Parte I
Depois da Grande Guerra (1914-1945) não voltei à minha terra. Perdera documentos nos frontes - onde servira como enfermeira quando terminara o Armistício que durou de 18 a 36 - e com a Cortina de Ferro começando a cair, as coisas ficaram complicadas. Mircea, um advogado com quem meu "marido", Alexandru de Timiș, tinha amizade, decidiu tentar resolver a situação. Só conseguiu resolvê-la anos depois, mas isso não é história para esse momento. Sem documentos e sem contato com Alexandru - paramos de nos falar em 1917, mas não para nos separarmos como casal. Simplesmente aconteceu - e profundamente enjoada da Europa, resolvi ir para o Novo Mundo, com uma parte de nossa fortuna - minha e de Alexandru - da qual consegui ter acesso e desejando sinceramente me livrar daquela sensação. Fui parar em Nova Iorque, na casa de um amigo vampiro que se mudara para aquela cidade há tempos. É bastante irônico o fato de eu, pertencente a uma nação da Aliança, resolver me mudar para a terra daqueles que deram a vitória aos Aliados, mas não era. Eu já vivi tempo demais para saber que em uma guerra - ainda mais em tais proporções - não costuma haver anjos. Uma nação não tem culpa pelos erros de seus governantes. Na primeira semana o mal estar piorou. Não pela questão cultural, mas porque eu sentia que o mundo havia acabado. Muitos que estiveram na Guerra também pensam assim. Eu queria morrer de verdade. Mas já quis isso antes e a vontade sumira quando acordava daquele famoso sono... Resolvi que iria dormir até que o Apocalipse de fato acontecesse, pois alguém com certeza iria abrir meu caixão. Meu sono durou até 79.

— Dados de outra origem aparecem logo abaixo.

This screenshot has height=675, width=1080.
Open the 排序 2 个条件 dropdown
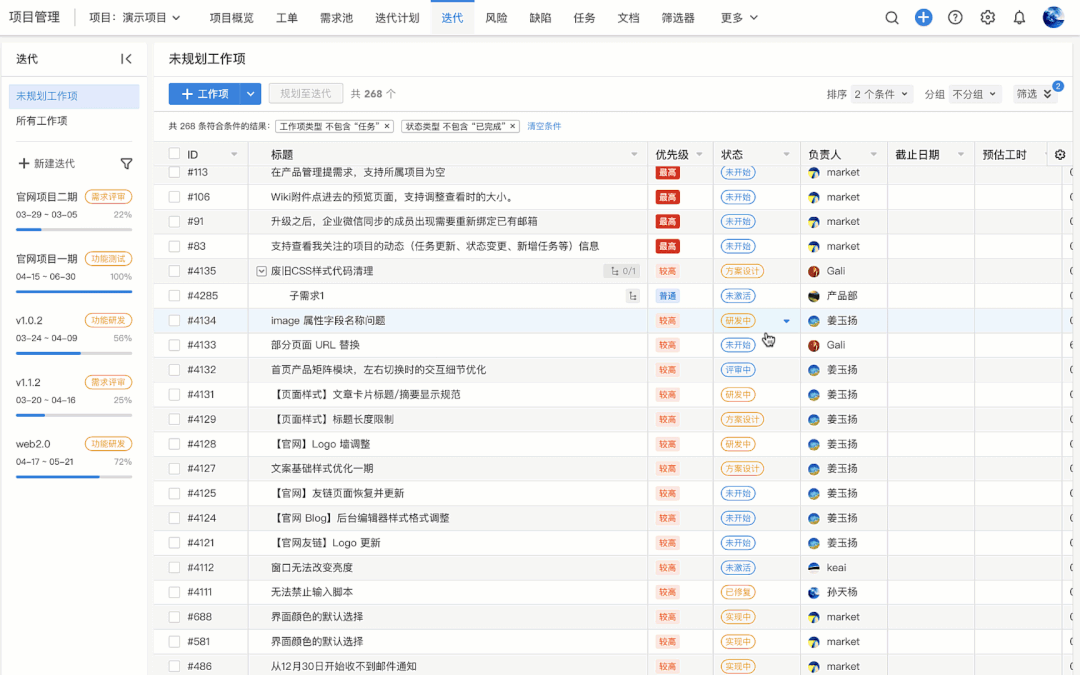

Acordei em dezembro de 79 com minhas ideias mudadas. Encontrei uma carta de Mircea, enviada havia 2 anos, com meus documentos e tudo o que me permitiria voltar para casa. Mas eu não queria voltar pra casa. Para minha sorte, com o novo governo - o qual me preocupou muito, de acordo com o que Mircea me contava na carta - minha volta seria quase impossível. Resolvi fazer uma vida no Novo Mundo, mas para isso, teria que saber como estava o mundo... E me surpreendi.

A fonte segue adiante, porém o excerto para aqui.